On a machine to test on, it depends how hands-on you want to be.

The build leg in this PR already runs on real RISC-V hardware. The "Build binaries - Ubuntu riscv64" job ran on the RISE project's native riscv64 runners (label ubuntu-24.04-riscv), not QEMU, and built the addon in about 40 minutes. So when llama.cpp fails to compile, those CI logs already come from a genuine riscv64 host, which should cover most of the "is the build broken" question without you needing your own box.

If you want something you can SSH into and poke at interactively, a couple of options:

  • The RISE folks already run the riscv64 runners that built this PR, and they've been helpful about getting projects onto native hardware. If a dev machine would make this easier for you, I'm happy to introduce you. They may be able to sort out interactive access, not just CI.
  • For a self-serve box, Scaleway rents a RISC-V server (EM-RV1) at about 0.042 EUR/hour or 16 EUR/month, so there's nothing to buy. For physical hardware, a Banana Pi BPI-F3 or a Milk-V board is around $100 to $150, which is what I use day to day. Happy to share my exact setup.

———

• **Tasks and exercises**
1/ Answer these from the RISC-V hardware comment:
(a) Which runner label did the "Build binaries - Ubuntu riscv64" job use?
(b) About how long did that job take to build the addon?
(c) What monthly price is given for Scaleway's EM-RV1 server?
2/ Reproduce the RISC-V hardware comment from "If you want" up to and including "my exact setup.", without any changes.
3/ Summarize the RISC-V hardware comment in two sentences.

• **Material provided**
———

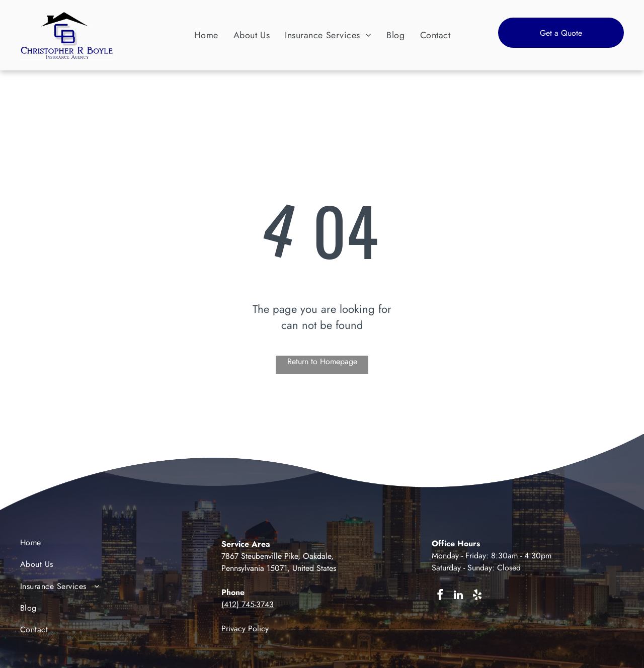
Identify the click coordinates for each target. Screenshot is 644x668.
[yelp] (477, 596)
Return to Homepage (322, 361)
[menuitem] (206, 35)
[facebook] (440, 596)
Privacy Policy (245, 628)
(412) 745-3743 (248, 604)
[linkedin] (458, 596)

———

• **Answer list**
1/
(a) ubuntu-24.04-riscv
(b) About 40 minutes
(c) About 16 EUR/month

2/
If you want something you can SSH into and poke at interactively, a couple of options:

  • The RISE folks already run the riscv64 runners that built this PR, and they've been helpful about getting projects onto native hardware. If a dev machine would make this easier for you, I'm happy to introduce you. They may be able to sort out interactive access, not just CI.
  • For a self-serve box, Scaleway rents a RISC-V server (EM-RV1) at about 0.042 EUR/hour or 16 EUR/month, so there's nothing to buy. For physical hardware, a Banana Pi BPI-F3 or a Milk-V board is around $100 to $150, which is what I use day to day. Happy to share my exact setup.

3/ The PR's build job already ran on the RISE project's native riscv64 runners rather than QEMU, so its CI logs come from a genuine RISC-V host and should cover most build-failure questions. For interactive access, the commenter offers an introduction to the RISE folks and points to renting Scaleway's EM-RV1 server at about 0.042 EUR/hour or 16 EUR/month, or buying a Banana Pi BPI-F3 or Milk-V board for around $100 to $150.